Tu t’enfuis ensuite mais tu perds une botte. Le lendemain, tu ne te souviens de rien mais on t’identifie grâce à ta botte. Et Elektra rembourse les dégâts. Pas glorieux comme fait d’arme. Allez, on revient à la musique et à votre premier disque. 

La face B du disque débute par votre deuxième reprise, celle du blues " Back Door Man " de Willie Dixon et son homme qui passe par la porte de derrière.

I looked at you " est peut-être la chanson la plus faible de l’album. C’est une chansonnette de rencontre amoureuse, même si comme toujours quand c’est toi qui chante, il y a un côté menaçant.

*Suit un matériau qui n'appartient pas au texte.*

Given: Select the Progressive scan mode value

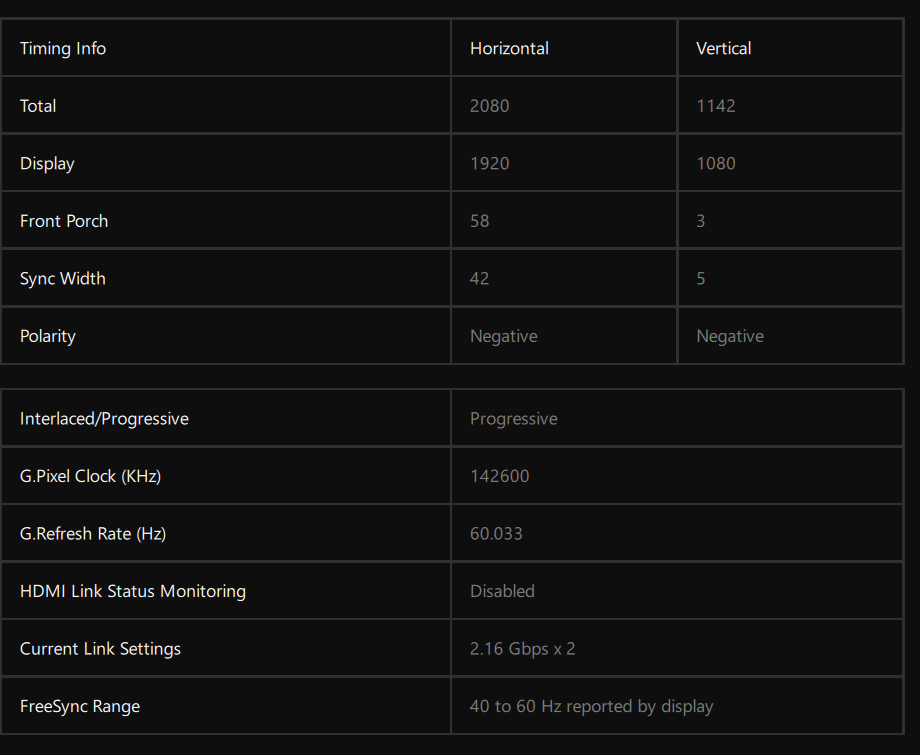Looking at the screenshot, I should pos(514,419).
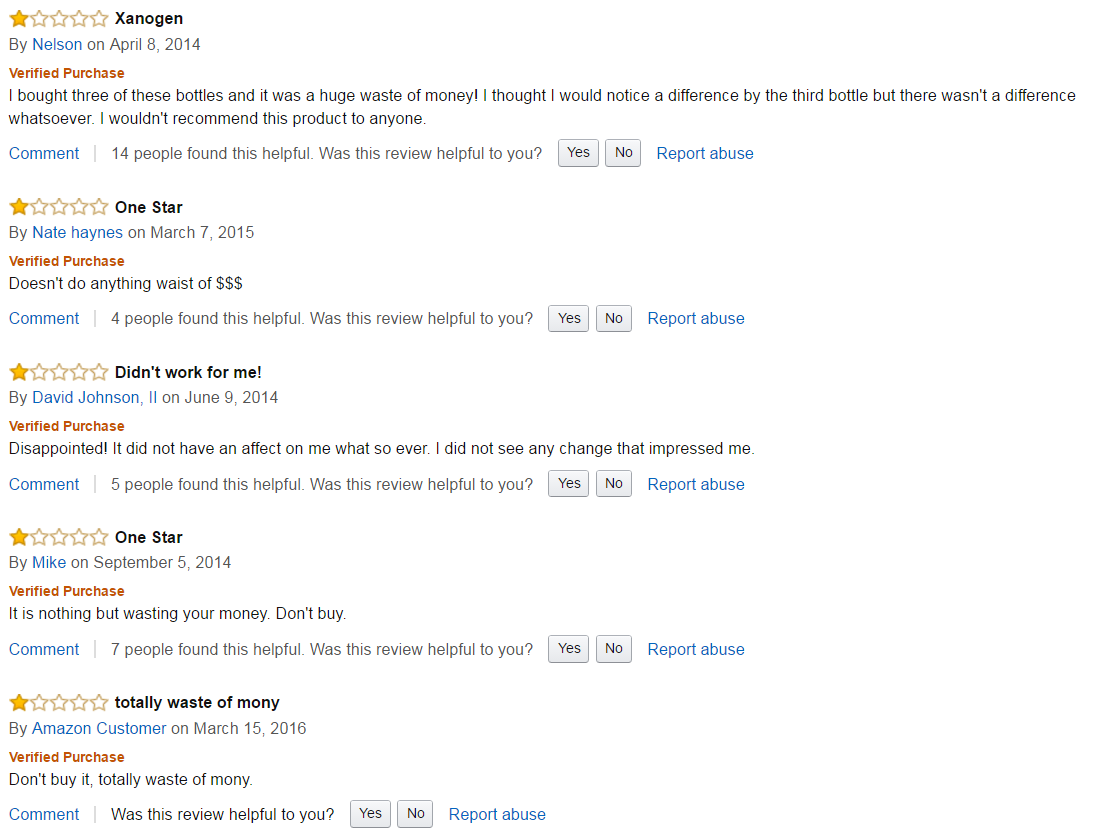Vote No on David Johnson's review

(614, 484)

Le crépusculaire " End of the Night " est un morceau qui se trouvait déjà sur la première démo du groupe enregistrée un an plus tôt avec les frères Manzarek. Cette fois-ci, la guitare de Robby Krieger renforce l’ambiance inquiétante.

Take it as it comes " est une chanson ironique où tu te moques de tes trois amis adeptes de méditation transcendentale.

L’album se termine par un tour de force musical : " The End ". La petite chanson de 3 minutes sur la  fin de ton histoire d’amour adolescente est devenue une longue fresque de 11 minutes où tu signes aussi bien l’épitaphe d’un amour terminé que des visions poétiques mystérieuses sur l’envie de liberté de la côte ouest américaine ou des instantanés de cauchemar. Ce sont des paroles dignes d’un Edgar Allan Poe réincarné en hippie.

L’album, sobrement intitulé " The Doors ", sort le 4 janvier 1967. Sa couverture sombre montre ton visage en grand et les trois musiciens en plus petit. Sans le moindre sourire. On est prévenu, les Doors ne sont pas là pour rire.